[TEXT EXCERPT]

Where big dollars are potentially involved, fear and distrust are big factors. In PI and family provision matters (respectively), the fear is dealt with by no win no fee and the costs come out of the estate. Even with that reassurance though, clients still may be reluctant to proceed because of fees stories they have heard from friends, or through simple distrust. In these circumstances (as I have written previously on these pages) the building of solicitor and own client costs assessing into the agreement as the method of pricing is a proven strategy to reduce disputes and increase trust. You can’t promise what the fees will be, but you can promise that an independent professional will certify that the fees are appropriate based on the costs agreement and the law. This is an example of the long standing principle that people are more inclined to believe what others say about you rather than what you say yourself. And it really works.

Mode of communication and positiveness generally

As a professional service provider, your pricing is only one of seven elements of the marketing mix which determines whether clients will be attracted to your firm. As we have said before, there is now a generation that prefers to principally deal with systems rather than people. There are some terrific online and quasi-online legal businesses that have carved out a presence. These variously wear the Newlaw hat. As technology advances exponentially, these will create further fragmentation of the market and an awesome array of choices for legal clients.

[/TEXT EXCERPT]

__TASK REQUIREMENTS__.
[1] Using the passage on legal fees and trust above, say whether each statement agrees with it. Answer yes or no and quote the words that decide it.
(a) In family provision matters, the costs come out of the estate.
(b) A solicitor can promise clients what the fees will be.
(c) Pricing is one of seven elements of the marketing mix.
[2] Answer these questions from the passage on legal fees and trust above.
(a) In PI matters, how is the fear dealt with?
(b) Who will certify that the fees are appropriate?
(c) What hat do the online and quasi-online legal businesses wear?

[THE DATA]

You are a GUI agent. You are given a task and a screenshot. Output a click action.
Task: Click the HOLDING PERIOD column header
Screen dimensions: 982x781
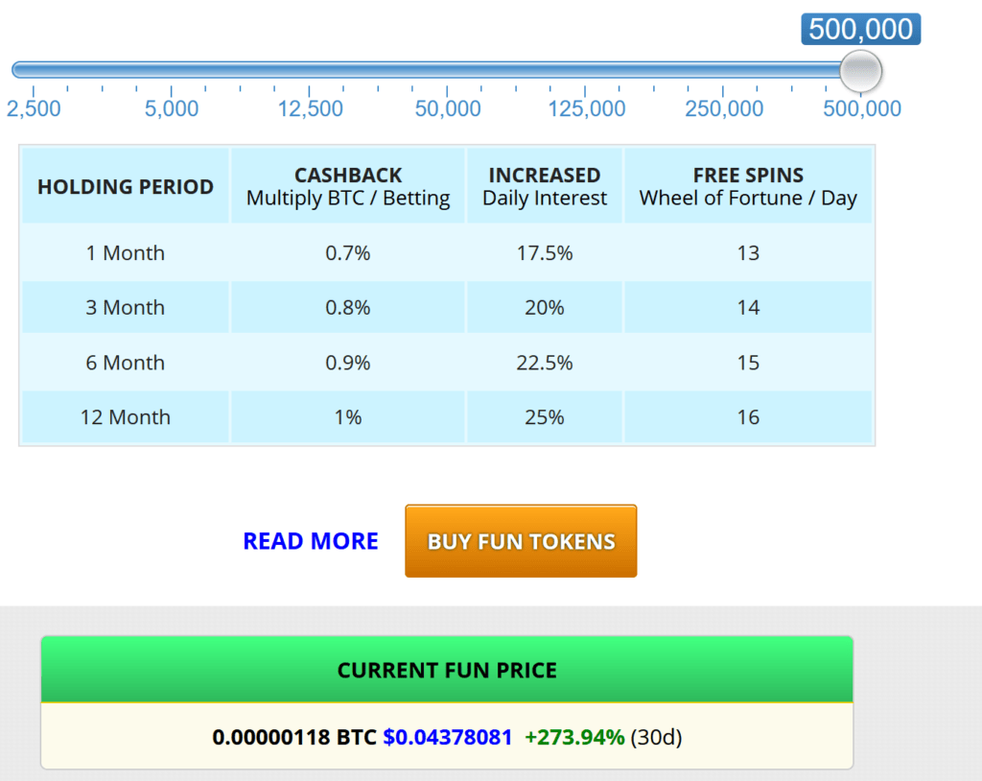point(126,186)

[/THE DATA]

__TASK SOLUTIONS__.
[1]
(a) Yes: "the costs come out of the estate"
(b) No: "You can’t promise what the fees will be"
(c) Yes: "your pricing is only one of seven elements of the marketing mix"

[2]
(a) By no win no fee
(b) An independent professional
(c) The Newlaw hat